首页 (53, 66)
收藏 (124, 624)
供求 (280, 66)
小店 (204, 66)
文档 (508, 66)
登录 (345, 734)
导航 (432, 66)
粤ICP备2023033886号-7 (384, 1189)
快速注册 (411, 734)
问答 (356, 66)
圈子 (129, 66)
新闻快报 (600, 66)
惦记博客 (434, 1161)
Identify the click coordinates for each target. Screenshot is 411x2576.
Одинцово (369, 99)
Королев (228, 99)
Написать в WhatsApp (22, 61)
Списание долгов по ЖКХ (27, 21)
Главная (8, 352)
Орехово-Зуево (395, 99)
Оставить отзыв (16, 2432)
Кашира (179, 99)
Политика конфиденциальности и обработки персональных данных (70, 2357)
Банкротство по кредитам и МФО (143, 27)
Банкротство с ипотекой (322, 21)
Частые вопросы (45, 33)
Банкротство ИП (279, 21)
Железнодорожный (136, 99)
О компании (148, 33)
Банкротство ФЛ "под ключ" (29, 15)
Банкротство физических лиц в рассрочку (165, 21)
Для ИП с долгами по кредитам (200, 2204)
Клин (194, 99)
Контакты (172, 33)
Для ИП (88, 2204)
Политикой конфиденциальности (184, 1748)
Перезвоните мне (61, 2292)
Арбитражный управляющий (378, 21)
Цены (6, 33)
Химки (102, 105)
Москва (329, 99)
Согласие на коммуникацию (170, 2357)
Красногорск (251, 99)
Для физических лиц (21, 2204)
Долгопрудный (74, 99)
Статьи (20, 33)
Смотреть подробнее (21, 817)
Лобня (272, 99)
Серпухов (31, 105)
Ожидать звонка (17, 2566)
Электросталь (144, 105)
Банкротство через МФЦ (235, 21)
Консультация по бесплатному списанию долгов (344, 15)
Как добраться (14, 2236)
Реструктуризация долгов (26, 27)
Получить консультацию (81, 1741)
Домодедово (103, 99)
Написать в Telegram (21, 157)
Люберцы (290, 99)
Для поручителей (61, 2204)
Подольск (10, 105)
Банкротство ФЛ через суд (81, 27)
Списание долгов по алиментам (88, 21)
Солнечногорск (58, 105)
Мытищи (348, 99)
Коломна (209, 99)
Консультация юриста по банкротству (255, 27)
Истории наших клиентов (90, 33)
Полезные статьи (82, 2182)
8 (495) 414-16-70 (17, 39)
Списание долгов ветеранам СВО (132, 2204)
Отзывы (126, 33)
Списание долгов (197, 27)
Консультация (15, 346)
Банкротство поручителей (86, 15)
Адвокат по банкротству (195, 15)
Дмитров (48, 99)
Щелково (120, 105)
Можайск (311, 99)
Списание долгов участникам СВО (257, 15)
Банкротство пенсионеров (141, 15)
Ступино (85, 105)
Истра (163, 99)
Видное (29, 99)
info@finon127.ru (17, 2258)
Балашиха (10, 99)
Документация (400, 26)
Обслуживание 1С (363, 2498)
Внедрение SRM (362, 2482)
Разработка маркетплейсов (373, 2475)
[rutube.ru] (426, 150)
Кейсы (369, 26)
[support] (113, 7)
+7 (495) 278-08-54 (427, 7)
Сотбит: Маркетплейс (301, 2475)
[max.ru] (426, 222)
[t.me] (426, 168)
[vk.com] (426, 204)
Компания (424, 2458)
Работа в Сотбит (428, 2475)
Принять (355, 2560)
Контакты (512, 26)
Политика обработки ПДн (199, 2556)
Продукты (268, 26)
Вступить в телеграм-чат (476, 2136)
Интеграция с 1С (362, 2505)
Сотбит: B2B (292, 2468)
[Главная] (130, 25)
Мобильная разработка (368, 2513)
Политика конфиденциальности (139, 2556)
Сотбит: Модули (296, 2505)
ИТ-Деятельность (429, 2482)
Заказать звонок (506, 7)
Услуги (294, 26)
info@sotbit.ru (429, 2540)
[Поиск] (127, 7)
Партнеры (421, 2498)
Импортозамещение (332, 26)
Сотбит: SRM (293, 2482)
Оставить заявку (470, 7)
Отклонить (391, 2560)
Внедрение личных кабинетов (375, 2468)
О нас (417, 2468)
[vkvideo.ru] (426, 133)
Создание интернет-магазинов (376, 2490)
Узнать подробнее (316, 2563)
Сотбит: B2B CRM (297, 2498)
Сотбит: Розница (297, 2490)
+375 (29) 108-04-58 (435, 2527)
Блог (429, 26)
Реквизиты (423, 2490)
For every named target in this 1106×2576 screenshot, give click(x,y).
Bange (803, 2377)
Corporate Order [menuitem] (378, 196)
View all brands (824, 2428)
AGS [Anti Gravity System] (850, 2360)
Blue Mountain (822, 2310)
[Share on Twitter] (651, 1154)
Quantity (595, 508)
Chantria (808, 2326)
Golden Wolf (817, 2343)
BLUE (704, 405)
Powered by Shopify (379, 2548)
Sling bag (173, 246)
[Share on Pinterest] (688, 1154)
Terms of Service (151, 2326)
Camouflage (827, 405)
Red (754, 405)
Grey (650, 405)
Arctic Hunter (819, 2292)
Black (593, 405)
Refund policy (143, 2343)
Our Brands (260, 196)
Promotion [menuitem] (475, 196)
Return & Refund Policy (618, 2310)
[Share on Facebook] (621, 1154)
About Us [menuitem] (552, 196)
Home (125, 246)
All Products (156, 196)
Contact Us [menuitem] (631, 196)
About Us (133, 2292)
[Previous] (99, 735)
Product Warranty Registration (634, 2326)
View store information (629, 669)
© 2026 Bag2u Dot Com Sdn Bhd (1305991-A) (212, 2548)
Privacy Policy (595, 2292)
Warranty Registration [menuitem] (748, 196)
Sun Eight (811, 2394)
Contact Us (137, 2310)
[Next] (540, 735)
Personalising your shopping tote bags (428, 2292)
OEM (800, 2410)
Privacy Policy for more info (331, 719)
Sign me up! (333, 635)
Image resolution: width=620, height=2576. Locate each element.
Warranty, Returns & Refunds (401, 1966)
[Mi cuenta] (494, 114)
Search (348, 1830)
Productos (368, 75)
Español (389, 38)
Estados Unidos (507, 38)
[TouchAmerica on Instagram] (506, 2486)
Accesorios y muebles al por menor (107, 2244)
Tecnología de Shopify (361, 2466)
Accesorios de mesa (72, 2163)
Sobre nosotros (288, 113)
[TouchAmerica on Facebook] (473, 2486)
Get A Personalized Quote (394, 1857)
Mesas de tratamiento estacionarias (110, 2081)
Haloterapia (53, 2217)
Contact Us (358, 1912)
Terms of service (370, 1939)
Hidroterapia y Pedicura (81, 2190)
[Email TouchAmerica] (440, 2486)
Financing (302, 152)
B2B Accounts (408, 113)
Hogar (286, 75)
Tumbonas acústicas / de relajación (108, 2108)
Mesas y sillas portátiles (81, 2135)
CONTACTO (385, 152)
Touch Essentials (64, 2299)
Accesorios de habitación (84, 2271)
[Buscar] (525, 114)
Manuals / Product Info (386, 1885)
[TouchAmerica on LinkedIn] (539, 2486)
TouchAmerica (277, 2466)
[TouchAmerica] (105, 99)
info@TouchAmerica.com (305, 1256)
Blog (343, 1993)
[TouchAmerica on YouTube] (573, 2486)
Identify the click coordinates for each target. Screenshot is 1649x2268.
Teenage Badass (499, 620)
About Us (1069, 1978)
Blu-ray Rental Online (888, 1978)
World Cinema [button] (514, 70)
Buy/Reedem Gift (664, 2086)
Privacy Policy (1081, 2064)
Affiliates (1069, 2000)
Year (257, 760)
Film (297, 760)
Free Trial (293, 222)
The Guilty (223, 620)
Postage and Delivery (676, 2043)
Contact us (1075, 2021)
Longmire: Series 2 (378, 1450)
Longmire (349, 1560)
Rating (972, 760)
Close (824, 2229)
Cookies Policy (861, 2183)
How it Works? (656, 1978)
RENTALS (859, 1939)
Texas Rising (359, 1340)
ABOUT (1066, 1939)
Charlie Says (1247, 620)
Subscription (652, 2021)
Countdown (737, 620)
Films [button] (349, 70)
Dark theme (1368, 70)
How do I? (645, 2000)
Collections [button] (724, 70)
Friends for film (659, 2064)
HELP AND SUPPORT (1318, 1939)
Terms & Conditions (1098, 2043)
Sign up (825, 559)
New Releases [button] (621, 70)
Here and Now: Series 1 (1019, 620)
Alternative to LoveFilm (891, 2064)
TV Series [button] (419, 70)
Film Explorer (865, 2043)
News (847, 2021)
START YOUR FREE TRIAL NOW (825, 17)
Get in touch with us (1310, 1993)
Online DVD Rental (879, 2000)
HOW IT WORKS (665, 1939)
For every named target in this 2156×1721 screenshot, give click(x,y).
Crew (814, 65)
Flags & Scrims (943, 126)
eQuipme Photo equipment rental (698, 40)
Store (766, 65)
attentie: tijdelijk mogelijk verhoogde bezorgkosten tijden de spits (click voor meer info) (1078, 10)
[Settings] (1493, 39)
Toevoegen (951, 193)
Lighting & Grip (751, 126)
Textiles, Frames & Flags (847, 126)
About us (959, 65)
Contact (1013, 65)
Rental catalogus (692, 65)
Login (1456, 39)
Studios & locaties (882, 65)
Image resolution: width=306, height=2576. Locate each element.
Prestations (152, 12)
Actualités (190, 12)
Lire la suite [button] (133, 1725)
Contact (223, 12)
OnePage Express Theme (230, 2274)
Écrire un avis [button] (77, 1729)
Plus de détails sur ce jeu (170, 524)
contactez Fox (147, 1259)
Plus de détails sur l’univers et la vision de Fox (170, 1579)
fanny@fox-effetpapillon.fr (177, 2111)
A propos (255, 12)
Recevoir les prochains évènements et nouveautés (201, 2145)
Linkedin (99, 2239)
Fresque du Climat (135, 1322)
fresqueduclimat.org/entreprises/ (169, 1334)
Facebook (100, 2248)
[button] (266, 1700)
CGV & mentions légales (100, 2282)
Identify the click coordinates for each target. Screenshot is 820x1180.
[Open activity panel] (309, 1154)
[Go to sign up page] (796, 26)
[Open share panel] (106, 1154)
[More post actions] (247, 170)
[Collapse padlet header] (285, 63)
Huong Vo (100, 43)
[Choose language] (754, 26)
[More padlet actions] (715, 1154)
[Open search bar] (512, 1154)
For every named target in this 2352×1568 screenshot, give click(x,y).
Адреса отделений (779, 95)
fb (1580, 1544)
----------------------------------------
Exercise description:
Reproducing the whole listing above is not the task. Copy exactly only the lines from the one with "[TouchAmerica on LinkedIn] (539, 2486)" to the one with "Postage and Delivery (676, 2043)", both kept.

Reply:
[TouchAmerica on LinkedIn] (539, 2486)
TouchAmerica (277, 2466)
[TouchAmerica] (105, 99)
info@TouchAmerica.com (305, 1256)
Blog (343, 1993)
[TouchAmerica on YouTube] (573, 2486)
Identify the click coordinates for each target. Screenshot is 1649x2268.
Teenage Badass (499, 620)
About Us (1069, 1978)
Blu-ray Rental Online (888, 1978)
World Cinema [button] (514, 70)
Buy/Reedem Gift (664, 2086)
Privacy Policy (1081, 2064)
Affiliates (1069, 2000)
Year (257, 760)
Film (297, 760)
Free Trial (293, 222)
The Guilty (223, 620)
Postage and Delivery (676, 2043)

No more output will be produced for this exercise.